So how can we handle resources and pointers at those resources? We could use hashmaps and strings - but that can't be statically checked and has a runtime cost.
Another option ould be to put all the resources inside a ReferenceCounter so they can be referenced directly from multiple places.
To be honest, it wouldn't be so bad if we didn't have to define all those enums. What if we could have them all predefined to reduce the boilerplate? Can we use a cargo build script to generate the resource structs and accessor functions?
But I'm planning to render like maybe 5 different objects, so this whole thing is a bit academic. I'm not building a general-purpose-rasterizer, I'm building a demo. So I'm going to .... just write render object functions directly in the rasterizer.
So my worldstate object will look like:
#![allow(unused)] fn main() { struct Vehicle { transform: glam::Transform3D; linear_velocity: glam::Vec3, angular_velocity: glam::Vec3 } struct Camera { transform: glam::Transform3D; fov: f32, near: f32, far: f32, } struct WorldState { vehicles: Vec<Vehicle>, camera: Camera, } }
And in the rasterizer I'll probably a function something like:
#![allow(unused)] fn main() { fn render_vehicle(gl: &Context, vehicle: &Vehicle) { } }
No good for a big game with hundreds of objects, but should be fine for this demo.
And after a bit of fiddling with shaders (copying most of it from the Pilot game),
and then an hour to find that I had forgotten to enable depth testing, and we have:
The render function looks like:
#![allow(unused)] fn main() { pub fn render_gbuffer( gl: &Context, renderer_state: &RendererState, world_state: &WorldState, camera_matrices: &CameraMatrices, ) { // Render Opaque geometry to the G-buffer renderer_state.framebuffers.gbuffer.bind(gl); unsafe { gl.viewport( 0, 0, renderer_state.resolution[0], renderer_state.resolution[1], ); gl.clear_color(0.0, 0.0, 0.0, 0.0); gl.clear(glow::COLOR_BUFFER_BIT | glow::DEPTH_BUFFER_BIT); } let active_shader_program = &renderer_state.shader_programs.model; let active_mesh = &renderer_state.static_resources.meshes.vehicle_med_res; active_shader_program.bind(gl); active_mesh.bind(gl, &active_shader_program.attributes); unsafe { gl.uniform_matrix_4_f32_slice( active_shader_program.uniforms.get("camera_to_world"), false, &camera_matrices.camera_to_world.to_cols_array(), ); gl.uniform_matrix_4_f32_slice( active_shader_program.uniforms.get("world_to_camera"), false, &camera_matrices.world_to_camera.to_cols_array(), ); gl.uniform_matrix_4_f32_slice( active_shader_program.uniforms.get("camera_to_screen"), false, &camera_matrices.camera_to_screen.to_cols_array(), ); } renderer_state .static_resources .textures .vehicle_albedo .bind_to_uniform(gl, 0, active_shader_program.uniforms.get("albedo_texture")); renderer_state .static_resources .textures .vehicle_roughness_metal .bind_to_uniform( gl, 1, active_shader_program .uniforms .get("metallic_roughness_texture"), ); for vehicle in world_state.vehicles.iter() { unsafe { gl.uniform_matrix_4_f32_slice( active_shader_program.uniforms.get("world_to_model"), false, &vehicle.transform.to_cols_array(), ); gl.uniform_matrix_4_f32_slice( active_shader_program.uniforms.get("model_to_world"), false, &vehicle.transform.inverse().to_cols_array(), ); } active_mesh.render(gl); } } }
So I set up the shader for the vehicle once, and then render it a bunch of times. Plenty of room for optimization here:
- I can shift what I compute on CPU vs GPU.

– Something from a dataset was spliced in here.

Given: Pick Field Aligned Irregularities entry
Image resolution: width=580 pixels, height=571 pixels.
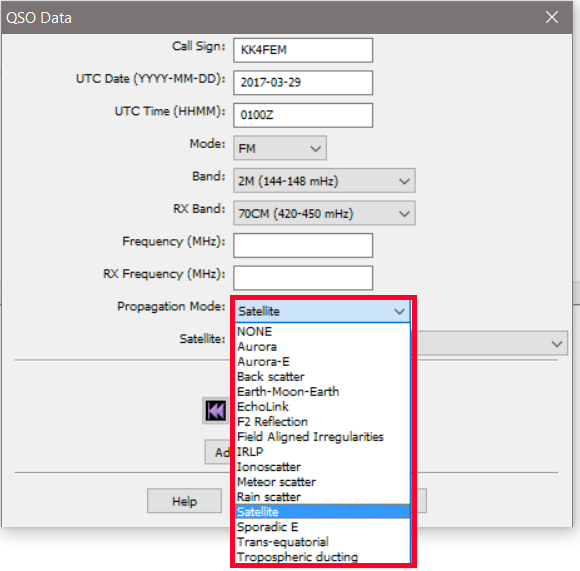Looking at the screenshot, I should [x=323, y=437].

- I could use draw instances to render lots within a single draw call.
But I'm not fussed about that yet.
I twiddled my compositing function in the "lighting" pass as well. It now looks like:
void main() {
    vec2 uv = screen_pos.xy * 0.5 + 0.5;
    vec4 color = texture(buffer_color, uv);
    vec4 geometry = texture(buffer_geometry, uv);
    vec4 material = texture(buffer_material, uv);
    vec4 outCol = vec4(0.0, 0.0, 0.0, 1.0);
    outCol += color * sin(0.5 * 3.14159 * 2.0 * 0.0);
    outCol += geometry * sin(0.5 * 3.14159 * 2.0 * 0.33333);
    outCol += material * sin(0.5 * 3.14159 * 2.0 * 0.66666);
    FragColor = outCol;
}
Why did I do this? Well, I wanted to see the performance impact of sampling all three buffers across the entire screen. The good news is it still hits a smooth frame rate at 1080p. (I think it is 60FPS, but I haven't measured). This means my integrated GPU is keeping up with the bandwidth requirements - which was a bit of a worry as it is the main disadvantage of a deferred pipeline.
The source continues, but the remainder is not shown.